● **The exercise**
Scale the lines from the line with "Where should I click to: Enlarge" up to and including the line with "will click(x=349, y=98).", and give them all again with the requests included. Multiply every coordinate in the answers by 0.8 and round to whole numbers, with halves rounded up, leaving all other numbers unchanged.

(Word and element locating data)

# # # # #

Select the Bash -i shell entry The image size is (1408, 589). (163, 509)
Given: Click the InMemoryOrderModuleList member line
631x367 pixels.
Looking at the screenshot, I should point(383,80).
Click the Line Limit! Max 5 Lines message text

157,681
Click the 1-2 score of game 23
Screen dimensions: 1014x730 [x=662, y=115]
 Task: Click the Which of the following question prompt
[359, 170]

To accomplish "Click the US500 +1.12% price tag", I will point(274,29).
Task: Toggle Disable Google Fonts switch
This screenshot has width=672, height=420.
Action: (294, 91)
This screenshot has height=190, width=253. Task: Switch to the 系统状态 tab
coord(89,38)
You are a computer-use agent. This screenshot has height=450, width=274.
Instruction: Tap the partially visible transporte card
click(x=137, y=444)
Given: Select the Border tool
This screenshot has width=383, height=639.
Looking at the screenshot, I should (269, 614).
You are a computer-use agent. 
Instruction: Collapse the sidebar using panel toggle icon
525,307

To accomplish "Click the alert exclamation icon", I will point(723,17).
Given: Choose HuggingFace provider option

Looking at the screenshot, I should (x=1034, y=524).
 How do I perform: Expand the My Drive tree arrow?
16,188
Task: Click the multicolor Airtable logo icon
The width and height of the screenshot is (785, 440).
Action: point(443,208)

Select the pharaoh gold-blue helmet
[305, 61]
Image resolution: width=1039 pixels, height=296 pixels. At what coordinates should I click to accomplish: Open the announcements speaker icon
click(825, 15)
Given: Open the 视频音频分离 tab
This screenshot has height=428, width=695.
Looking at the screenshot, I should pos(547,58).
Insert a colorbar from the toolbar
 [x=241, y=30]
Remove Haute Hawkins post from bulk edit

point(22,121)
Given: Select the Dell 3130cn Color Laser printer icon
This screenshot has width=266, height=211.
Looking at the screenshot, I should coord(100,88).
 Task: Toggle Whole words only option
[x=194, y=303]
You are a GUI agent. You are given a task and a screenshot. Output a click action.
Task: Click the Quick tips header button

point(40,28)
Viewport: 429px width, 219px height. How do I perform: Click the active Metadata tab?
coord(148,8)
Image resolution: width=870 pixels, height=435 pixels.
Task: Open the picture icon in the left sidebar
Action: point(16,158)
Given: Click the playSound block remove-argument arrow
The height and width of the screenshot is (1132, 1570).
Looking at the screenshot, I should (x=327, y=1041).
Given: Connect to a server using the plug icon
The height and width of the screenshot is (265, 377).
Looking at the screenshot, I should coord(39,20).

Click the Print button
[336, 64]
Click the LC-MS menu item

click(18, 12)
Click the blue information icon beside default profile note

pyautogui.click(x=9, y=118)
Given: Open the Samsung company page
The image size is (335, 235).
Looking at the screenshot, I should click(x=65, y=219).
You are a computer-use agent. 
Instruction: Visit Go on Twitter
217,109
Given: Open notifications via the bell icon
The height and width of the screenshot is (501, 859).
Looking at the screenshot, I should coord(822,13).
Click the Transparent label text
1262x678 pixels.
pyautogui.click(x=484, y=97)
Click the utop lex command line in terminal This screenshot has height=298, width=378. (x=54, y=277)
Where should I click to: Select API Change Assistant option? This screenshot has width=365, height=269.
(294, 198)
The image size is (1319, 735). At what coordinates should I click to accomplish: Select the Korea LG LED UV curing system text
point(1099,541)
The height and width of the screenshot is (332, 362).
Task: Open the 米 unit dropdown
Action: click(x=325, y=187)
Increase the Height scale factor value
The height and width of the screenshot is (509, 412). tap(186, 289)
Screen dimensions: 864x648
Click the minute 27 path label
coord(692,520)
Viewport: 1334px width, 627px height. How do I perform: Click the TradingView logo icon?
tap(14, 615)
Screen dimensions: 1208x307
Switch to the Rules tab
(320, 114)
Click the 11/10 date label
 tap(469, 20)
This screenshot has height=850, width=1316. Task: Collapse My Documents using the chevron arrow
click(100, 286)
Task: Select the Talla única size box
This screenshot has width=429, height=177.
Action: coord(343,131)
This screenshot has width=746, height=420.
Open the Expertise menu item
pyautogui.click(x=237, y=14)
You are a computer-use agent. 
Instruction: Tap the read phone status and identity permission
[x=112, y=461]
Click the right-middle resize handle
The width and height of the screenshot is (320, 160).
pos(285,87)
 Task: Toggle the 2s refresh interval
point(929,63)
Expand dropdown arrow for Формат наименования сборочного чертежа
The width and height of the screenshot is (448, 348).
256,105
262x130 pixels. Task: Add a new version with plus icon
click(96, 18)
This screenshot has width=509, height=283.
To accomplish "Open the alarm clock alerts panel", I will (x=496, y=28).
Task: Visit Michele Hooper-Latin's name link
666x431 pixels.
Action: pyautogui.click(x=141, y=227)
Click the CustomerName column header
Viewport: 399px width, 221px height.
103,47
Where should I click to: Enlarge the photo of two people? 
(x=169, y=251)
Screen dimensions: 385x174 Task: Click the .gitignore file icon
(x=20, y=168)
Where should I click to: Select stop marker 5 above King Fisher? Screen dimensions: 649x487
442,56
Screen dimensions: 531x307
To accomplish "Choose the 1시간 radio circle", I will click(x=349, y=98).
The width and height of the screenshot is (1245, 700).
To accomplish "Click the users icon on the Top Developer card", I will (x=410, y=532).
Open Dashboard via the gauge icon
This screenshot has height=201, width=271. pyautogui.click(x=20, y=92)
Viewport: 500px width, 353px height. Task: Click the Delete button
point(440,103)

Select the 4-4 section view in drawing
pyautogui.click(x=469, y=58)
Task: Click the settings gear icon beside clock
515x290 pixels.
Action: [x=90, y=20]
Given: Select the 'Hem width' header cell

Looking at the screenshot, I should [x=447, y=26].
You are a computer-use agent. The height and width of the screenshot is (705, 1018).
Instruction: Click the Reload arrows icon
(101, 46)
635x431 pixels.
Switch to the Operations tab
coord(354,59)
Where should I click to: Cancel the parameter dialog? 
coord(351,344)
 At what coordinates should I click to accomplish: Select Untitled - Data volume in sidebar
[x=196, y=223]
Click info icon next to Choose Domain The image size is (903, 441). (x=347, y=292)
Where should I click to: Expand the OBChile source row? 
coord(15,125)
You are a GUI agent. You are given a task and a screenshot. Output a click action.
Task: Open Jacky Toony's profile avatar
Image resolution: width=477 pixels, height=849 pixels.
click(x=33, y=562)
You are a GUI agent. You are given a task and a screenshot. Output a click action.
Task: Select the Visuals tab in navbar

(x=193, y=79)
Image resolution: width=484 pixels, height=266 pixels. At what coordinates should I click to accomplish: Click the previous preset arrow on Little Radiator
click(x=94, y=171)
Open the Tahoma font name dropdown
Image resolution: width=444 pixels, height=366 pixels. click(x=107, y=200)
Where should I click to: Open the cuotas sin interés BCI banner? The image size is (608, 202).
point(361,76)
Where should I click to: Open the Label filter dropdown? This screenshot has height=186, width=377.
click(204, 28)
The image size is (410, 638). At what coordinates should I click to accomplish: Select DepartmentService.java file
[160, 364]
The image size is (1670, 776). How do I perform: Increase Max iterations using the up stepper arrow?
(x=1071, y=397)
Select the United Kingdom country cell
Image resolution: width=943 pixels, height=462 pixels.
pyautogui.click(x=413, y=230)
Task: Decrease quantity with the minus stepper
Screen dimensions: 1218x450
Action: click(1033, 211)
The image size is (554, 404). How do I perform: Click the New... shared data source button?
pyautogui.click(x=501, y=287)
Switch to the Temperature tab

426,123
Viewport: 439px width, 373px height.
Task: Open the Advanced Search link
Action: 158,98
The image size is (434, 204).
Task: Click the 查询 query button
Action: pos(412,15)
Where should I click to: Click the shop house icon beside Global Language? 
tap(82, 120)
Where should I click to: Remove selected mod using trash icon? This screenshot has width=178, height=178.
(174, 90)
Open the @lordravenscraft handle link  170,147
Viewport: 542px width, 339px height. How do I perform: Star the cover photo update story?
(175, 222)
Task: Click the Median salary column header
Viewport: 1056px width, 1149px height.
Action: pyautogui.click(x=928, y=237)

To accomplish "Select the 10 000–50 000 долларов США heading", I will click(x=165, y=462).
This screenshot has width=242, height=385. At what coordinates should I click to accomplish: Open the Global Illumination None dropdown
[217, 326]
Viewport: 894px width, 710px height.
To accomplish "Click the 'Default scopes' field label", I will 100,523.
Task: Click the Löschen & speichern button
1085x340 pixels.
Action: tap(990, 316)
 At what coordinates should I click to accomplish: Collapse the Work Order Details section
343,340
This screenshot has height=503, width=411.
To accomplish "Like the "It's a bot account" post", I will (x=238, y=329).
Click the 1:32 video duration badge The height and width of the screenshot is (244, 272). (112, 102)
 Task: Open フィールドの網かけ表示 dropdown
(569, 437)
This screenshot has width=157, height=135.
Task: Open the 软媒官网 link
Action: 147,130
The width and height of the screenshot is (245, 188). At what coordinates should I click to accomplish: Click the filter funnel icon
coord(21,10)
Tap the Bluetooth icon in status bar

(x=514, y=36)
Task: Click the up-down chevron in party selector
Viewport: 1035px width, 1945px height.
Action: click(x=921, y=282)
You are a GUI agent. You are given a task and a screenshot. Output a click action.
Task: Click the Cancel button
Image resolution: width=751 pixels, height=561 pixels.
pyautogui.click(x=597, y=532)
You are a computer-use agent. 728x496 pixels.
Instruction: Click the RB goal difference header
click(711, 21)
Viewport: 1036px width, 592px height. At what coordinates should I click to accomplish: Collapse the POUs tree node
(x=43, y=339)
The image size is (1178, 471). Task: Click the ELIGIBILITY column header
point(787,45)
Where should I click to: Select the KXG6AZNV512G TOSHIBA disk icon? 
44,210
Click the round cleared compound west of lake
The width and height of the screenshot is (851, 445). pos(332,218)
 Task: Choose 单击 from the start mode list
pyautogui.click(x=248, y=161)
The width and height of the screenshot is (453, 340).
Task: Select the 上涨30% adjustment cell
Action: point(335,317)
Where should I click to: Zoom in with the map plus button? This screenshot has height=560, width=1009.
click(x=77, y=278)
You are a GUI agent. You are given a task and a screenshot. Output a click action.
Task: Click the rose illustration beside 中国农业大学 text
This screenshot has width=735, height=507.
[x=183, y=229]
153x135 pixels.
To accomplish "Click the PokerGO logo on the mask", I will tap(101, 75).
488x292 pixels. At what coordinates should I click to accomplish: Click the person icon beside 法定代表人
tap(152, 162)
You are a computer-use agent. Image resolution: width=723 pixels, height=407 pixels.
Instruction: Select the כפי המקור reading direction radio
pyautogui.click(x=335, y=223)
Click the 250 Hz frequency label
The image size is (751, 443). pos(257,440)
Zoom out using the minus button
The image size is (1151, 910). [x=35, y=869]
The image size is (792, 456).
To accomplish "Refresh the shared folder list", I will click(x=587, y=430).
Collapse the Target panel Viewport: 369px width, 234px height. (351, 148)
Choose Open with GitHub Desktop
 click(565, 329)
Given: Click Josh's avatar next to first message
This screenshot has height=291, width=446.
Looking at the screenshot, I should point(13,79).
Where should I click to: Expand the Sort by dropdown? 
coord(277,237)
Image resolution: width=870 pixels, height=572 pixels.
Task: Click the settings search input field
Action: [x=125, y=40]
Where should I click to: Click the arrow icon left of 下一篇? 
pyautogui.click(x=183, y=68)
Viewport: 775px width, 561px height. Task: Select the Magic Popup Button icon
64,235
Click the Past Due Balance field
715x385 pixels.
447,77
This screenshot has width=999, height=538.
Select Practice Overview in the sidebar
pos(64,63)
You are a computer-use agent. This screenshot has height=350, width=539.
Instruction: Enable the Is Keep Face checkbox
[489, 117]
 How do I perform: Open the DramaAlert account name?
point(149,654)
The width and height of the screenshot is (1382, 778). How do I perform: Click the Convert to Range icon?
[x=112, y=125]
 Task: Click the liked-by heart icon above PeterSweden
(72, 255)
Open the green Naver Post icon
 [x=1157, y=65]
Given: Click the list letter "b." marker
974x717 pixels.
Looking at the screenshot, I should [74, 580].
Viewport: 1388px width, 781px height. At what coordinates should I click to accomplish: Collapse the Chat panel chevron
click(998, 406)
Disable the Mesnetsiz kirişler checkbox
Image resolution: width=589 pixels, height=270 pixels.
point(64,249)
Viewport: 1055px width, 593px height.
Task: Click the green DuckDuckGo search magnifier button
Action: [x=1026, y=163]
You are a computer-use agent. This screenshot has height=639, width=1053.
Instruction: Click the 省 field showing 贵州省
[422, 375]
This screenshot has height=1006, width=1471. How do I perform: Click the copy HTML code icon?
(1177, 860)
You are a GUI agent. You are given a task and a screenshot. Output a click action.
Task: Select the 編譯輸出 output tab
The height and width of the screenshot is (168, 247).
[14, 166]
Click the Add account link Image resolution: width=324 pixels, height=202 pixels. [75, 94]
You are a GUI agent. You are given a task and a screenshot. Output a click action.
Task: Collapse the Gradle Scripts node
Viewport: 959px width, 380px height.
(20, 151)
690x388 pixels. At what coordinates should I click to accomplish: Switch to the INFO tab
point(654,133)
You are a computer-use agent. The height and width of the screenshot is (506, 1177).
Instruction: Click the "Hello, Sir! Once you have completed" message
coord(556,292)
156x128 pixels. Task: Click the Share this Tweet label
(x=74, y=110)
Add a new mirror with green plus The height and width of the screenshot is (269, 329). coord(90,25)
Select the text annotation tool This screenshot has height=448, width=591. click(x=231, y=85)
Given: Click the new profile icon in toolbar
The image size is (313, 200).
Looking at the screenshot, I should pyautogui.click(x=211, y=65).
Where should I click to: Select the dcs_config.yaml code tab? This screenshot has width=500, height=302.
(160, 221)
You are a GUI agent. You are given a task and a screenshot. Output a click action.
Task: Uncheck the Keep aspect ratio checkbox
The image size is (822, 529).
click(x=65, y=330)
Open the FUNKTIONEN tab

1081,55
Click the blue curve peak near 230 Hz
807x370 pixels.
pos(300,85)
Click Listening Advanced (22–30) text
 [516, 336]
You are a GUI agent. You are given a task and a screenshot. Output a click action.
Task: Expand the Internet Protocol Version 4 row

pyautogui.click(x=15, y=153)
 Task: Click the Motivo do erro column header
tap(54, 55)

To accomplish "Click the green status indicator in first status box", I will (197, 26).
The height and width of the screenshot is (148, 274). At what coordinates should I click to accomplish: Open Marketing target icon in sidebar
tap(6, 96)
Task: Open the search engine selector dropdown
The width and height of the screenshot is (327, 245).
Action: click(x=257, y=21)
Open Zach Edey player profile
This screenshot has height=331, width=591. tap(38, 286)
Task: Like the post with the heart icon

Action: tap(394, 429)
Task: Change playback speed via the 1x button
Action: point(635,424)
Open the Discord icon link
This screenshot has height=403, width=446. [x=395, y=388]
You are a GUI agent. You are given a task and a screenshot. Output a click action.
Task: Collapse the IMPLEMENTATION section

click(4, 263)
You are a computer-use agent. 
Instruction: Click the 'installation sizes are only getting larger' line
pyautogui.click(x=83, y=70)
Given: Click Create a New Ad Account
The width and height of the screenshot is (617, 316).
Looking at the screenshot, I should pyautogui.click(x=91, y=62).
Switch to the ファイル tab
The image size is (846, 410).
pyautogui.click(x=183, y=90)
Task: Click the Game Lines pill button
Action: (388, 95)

# # # # #

● **Solution for this task**
Where should I click to: Enlarge the photo of two people? 
(x=135, y=201)
Screen dimensions: 385x174 Task: Click the .gitignore file icon
(x=16, y=134)
Where should I click to: Select stop marker 5 above King Fisher? Screen dimensions: 649x487
354,45
Screen dimensions: 531x307
To accomplish "Choose the 1시간 radio circle", I will click(x=279, y=78).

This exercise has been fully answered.